La filosofia politica e, in parte, gli studi di dottrina dello Stato stanno iniziando a riconsiderare il contributo dell’anarchismo. Quel variegato movimento, probabilmente interclassista secondo le lenti del marxismo ortodosso, dall’aristocrazia al sottoproletariato, ebbe il merito, tra la fine del XIX secolo e la prima metà del XX, di rappresentare meglio di altri la bandiera (nera) antiautoritaria.

Anarchici intuirono il collasso dei regni liberali ottocenteschi; anarchici compresero la torsione del totalitarismo; anarchici coltivarono metodologie d’analisi interdisciplinari, ma tutto fuorché inconsistenti. L’anarchismo è stato e, in forme diverse che forse non si decodificano nemmeno oggi, è un gigantesco laboratorio di condivisione.

Oltretutto, l’anarchismo è una fucina di storie non raccontate di grande storia italiana: storia grandissima, perché minuta, fatta di episodi, aneddoti, lotte, percorsi e se del caso lutti che aprono spaccati importanti sulla vita del Paese.

Il giornalista calabrese Angelo Pagliaro aveva inventato una cifra archivistico-narrativa per riportare a galla quel passato: aveva cominciato con “La Famiglia Scarselli” (Coessenza, 2012), dando un formidabile nerbo romanzesco alle vicende di una famiglia direttamente impegnata nella Toscana degli anni Venti, contro la montante violenza di regime e, ancor prima, le enormi sperequazioni sociali che la avevano legittimata.

Cantastorie, musicanti, tradizioni popolari e anche racconti orali di cui rimane più di qualche sensibilità diffusa, a Firenze e non solo, omaggiano quella “banda”, smontando peraltro il vecchio immaginario da Italian-outlaw o Italian-far West e restituendoci vera concretezza di vissuto, proprio come Pagliaro aveva fatto. Mentre si moltiplicano gli assalti ai variopinti periodici del mondo anarchico, socialista, mutualista, libertario i “Nostri” passano all’azione, con una praticamente inesistente previa rete organizzativa – essendo il grosso delle leve carismatiche nel mondo anarchico da tempo sottoposta a varie restrizioni di libertà personale sotto il fascismo.

Più rivoltosi che rivoluzionari, più insorti e insorgenti che sopravvissuti e sopravviventi, gli Scarselli tornano sulle pagine dell’A. con “La Banda dello Zoppo” (2016): con coautori che ben piluccano la cernita bibliografica, Pagliaro fa un suggestivo lavoro a metà tra i fumetti di Jacovitti e i più crudi reportage da campo.

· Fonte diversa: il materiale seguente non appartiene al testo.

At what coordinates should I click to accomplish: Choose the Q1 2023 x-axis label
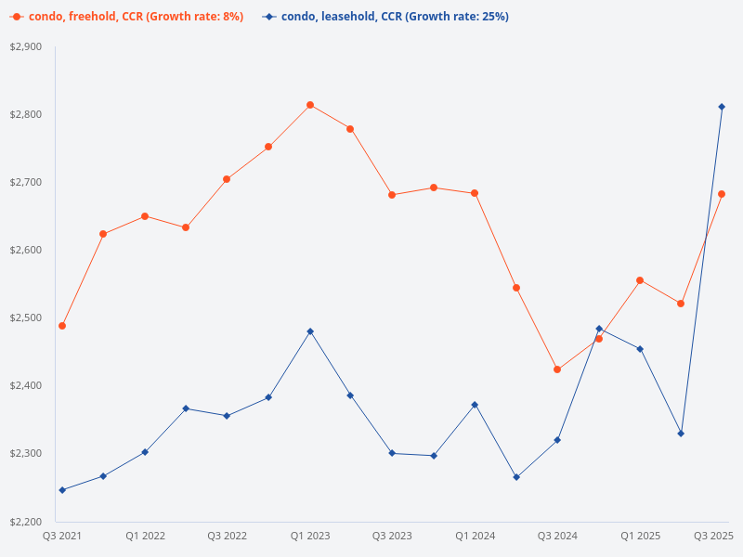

Il terzo testo di questa riscoperta anticonvenzionale ma ferrata del movimento libertario si ha col volume del 2018, sempre per Coessenza, “Libertari cetraresi in Argentina”, col tandem stavolta di Attanasio. Quel libro è una formidabile scenografia (o coreografia?) delle migrazioni calabresi in Argentina all’alba del XX secolo: spesso a propria volta fuggiti per ristrettezze economiche o per restrizioni politiche, i “calabro-argentini” sono uno spettacolare racconto collettivo, mosaico di particolarissime storie individuali. Alcune di radicalizzazione, altre di successo, altre di malinconica ma non imbolsita sconfitta, altre ancora di famiglia, sport, cultura, lotta.

E questi tirrenici corsi via con la A cerchiata dentro al cuore inaugurano sul Rio de la Plata battaglie, sedi, persino parlate – nel lunfardo di Buenos Aires amato dal Papa c’è anche un po’ di dialetti sud-partenopei, come il nostro. Perché il lunfardo, per il poeta e filologo José Gobello, qui affratellato a Pagliaro, è una specie di anarchia: un vocabolario composito di voci di ogni provenienza che viene parlato per opporsi a come parlano gli altri (vocabulario compuesto por voces de diverso origen que el hablante de Buenos Aires emplea en oposición al habla general).